-- EXERCISE PASSAGE --
-- -- --
I find it comforting, not just because it instantly transports me back to the programmes of my childhood – That’s Life and Nationwide – in which jazz piano satire of current events was an actual genre, but because it held out the promise that, despite my fears, GB News must just be a bit crap.
This has indeed turned out to be the case. GB News is a study in crapness. The sound is a disaster, the sets are still under construction, Andrew Neil’s lighting gives him an appearance best described as irradiated and the new Twitter handle @gbnewsfails is a never-ending cornucopia of delights featuring highlights such as the electrifying caption for an item on “PENISONS” and a call-in from “Mike Oxlong”.
The crapness is hugely enjoyable. But the crapness is dangerous. Because GB News is dangerous. And the crapper it is, and the more attention it gets, the more dangerous it becomes. I called Martin Moore, the director of the Centre for the Study of Media, Communication and Power at King’s College London and one of the smartest commentators around on the dynamics of the new age of information, to test my fears and discovered that he too worries that the crapness is a red herring. That it’s lulling us into a false sense of security. Because GB News isn’t a news channel in any traditional sense, not least because it has no news. It arguably has more in common with the Taxpayers’ Alliance than Sky News.
-- -- --
-- TASKS --
a) Update the part of the GB News column that begins with "The crapness is hugely" and ends with "than Sky News.", replacing "red herring" with "distraction".
b) Extend the column on GB News with what comes after its final sentence.
-- -- --
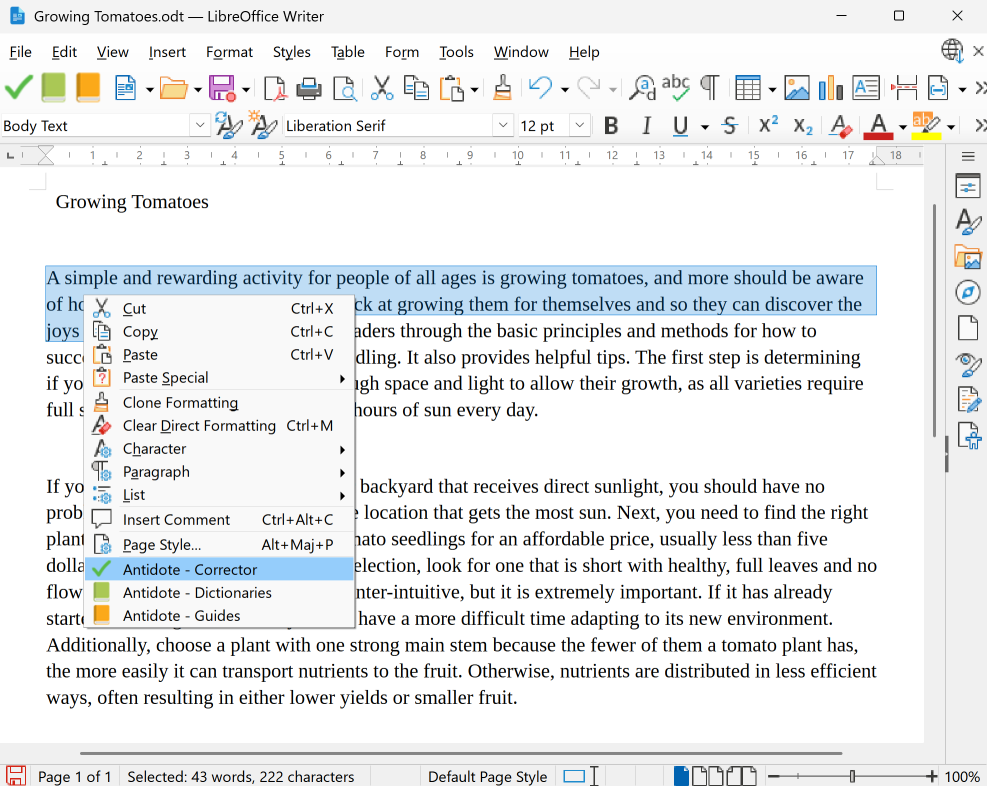987x786 pixels.
Task: Click Clear Direct Formatting in the context menu
Action: 199,426
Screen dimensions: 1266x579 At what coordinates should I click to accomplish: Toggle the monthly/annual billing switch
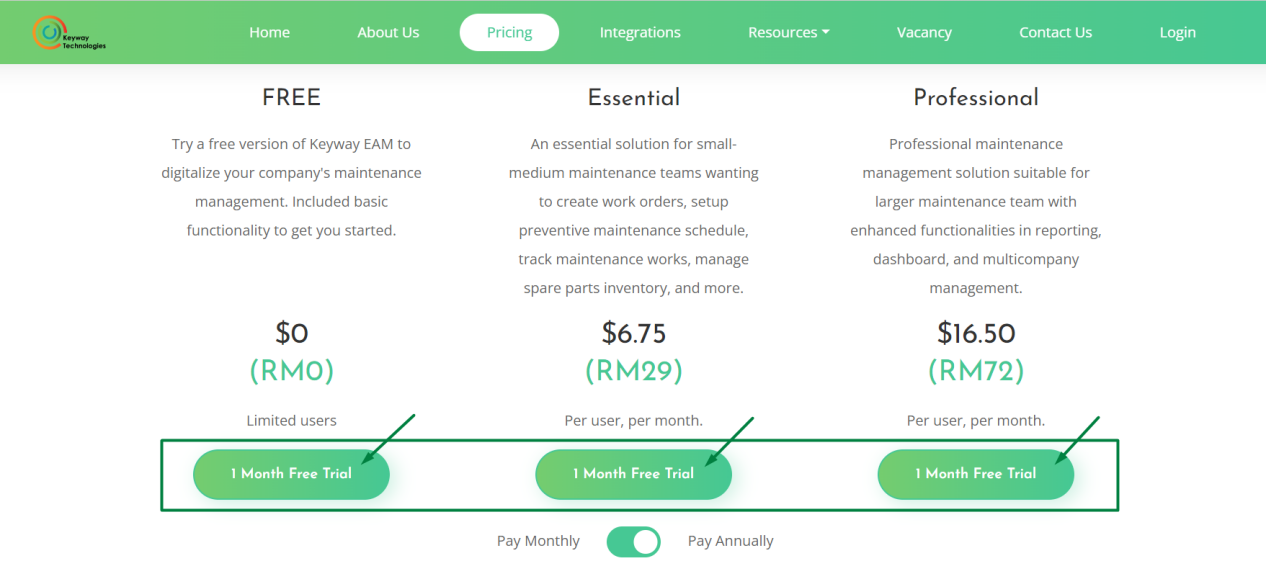(633, 541)
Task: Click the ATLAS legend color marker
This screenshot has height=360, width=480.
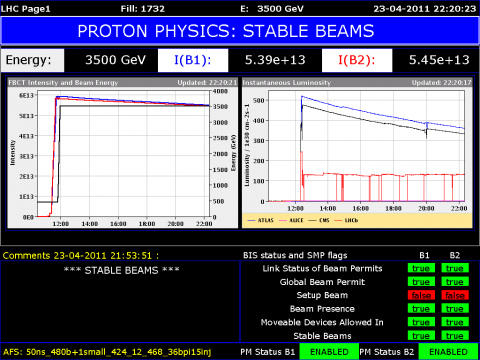Action: [x=251, y=220]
-- -- --
-- OUTPUTS BY TASK --
a)
The crapness is hugely enjoyable. But the crapness is dangerous. Because GB News is dangerous. And the crapper it is, and the more attention it gets, the more dangerous it becomes. I called Martin Moore, the director of the Centre for the Study of Media, Communication and Power at King’s College London and one of the smartest commentators around on the dynamics of the new age of information, to test my fears and discovered that he too worries that the crapness is a distraction. That it’s lulling us into a false sense of security. Because GB News isn’t a news channel in any traditional sense, not least because it has no news. It arguably has more in common with the Taxpayers’ Alliance than Sky News.

b)
This is an ideological project backed by ideological funders – Legatum, the Dubai-based group that has backed some of the more extreme pro-Brexit, free market think tanks of recent years, and Vote Leave funder Sir Paul Marshall – with ideological goals. Is it designed to make money? It seems unlikely. “There’s a genuine question about the economics,” says Moore. “The market for broadcast TV is incredibly small. It’s more like a newspaper where the influence is cultural. It’s about amplifying particular political voices.” This is a venture designed to shift the culture by exploiting the hybrid nature of the media landscape. And in this it already seems to be succeeding.
The power of GB News lies less in what it broadcasts and more in what it clips. This is what Neil, in an interview with the BBC’s Amol Rajan, calls the “slice’n’dice” model: its content is designed to be clipped and shared, to go viral, to change the conversation, to bolster conservative narratives and to constantly and repeatedly perform “anti-wokeness”.
Wokeness, anti-wokeness – none of this is real, but who cares? The BBC bumped Andrew Neil’s show into a late night slot and he has a point to prove.
It comes at a critical time. An insurgent government is enacting some of the biggest changes to Britain’s institutions since the post-war settlement. And the right-wing news and information system in Britain is already a dense mass of connections and feedback loops that take crumbs of misinformation and power them into the mainstream. “News” ricochets from Guido to SpikedOnline to the Spectator to the Telegraph to the Twitter feeds of pet journalists to the front benches to the Mail to the Telegram channels and Facebook groups where trolls organise and on to the BBC, the broadsheets, the opposition benches, the political agenda.
Andrew Neil, as the chairman of the Spectator, a content engine of increasingly extreme views, while also a mainstream BBC politics presenter, has long been a key figure in skewing this system to the right. Now he’s centre stage.
I’ve been worrying about GB News for months. And the reasons for my worry were crystallised this week by footage of Newsnight political editor, Nicholas Watt, being harassed and intimidated by a mob of anti-lockdown protestors.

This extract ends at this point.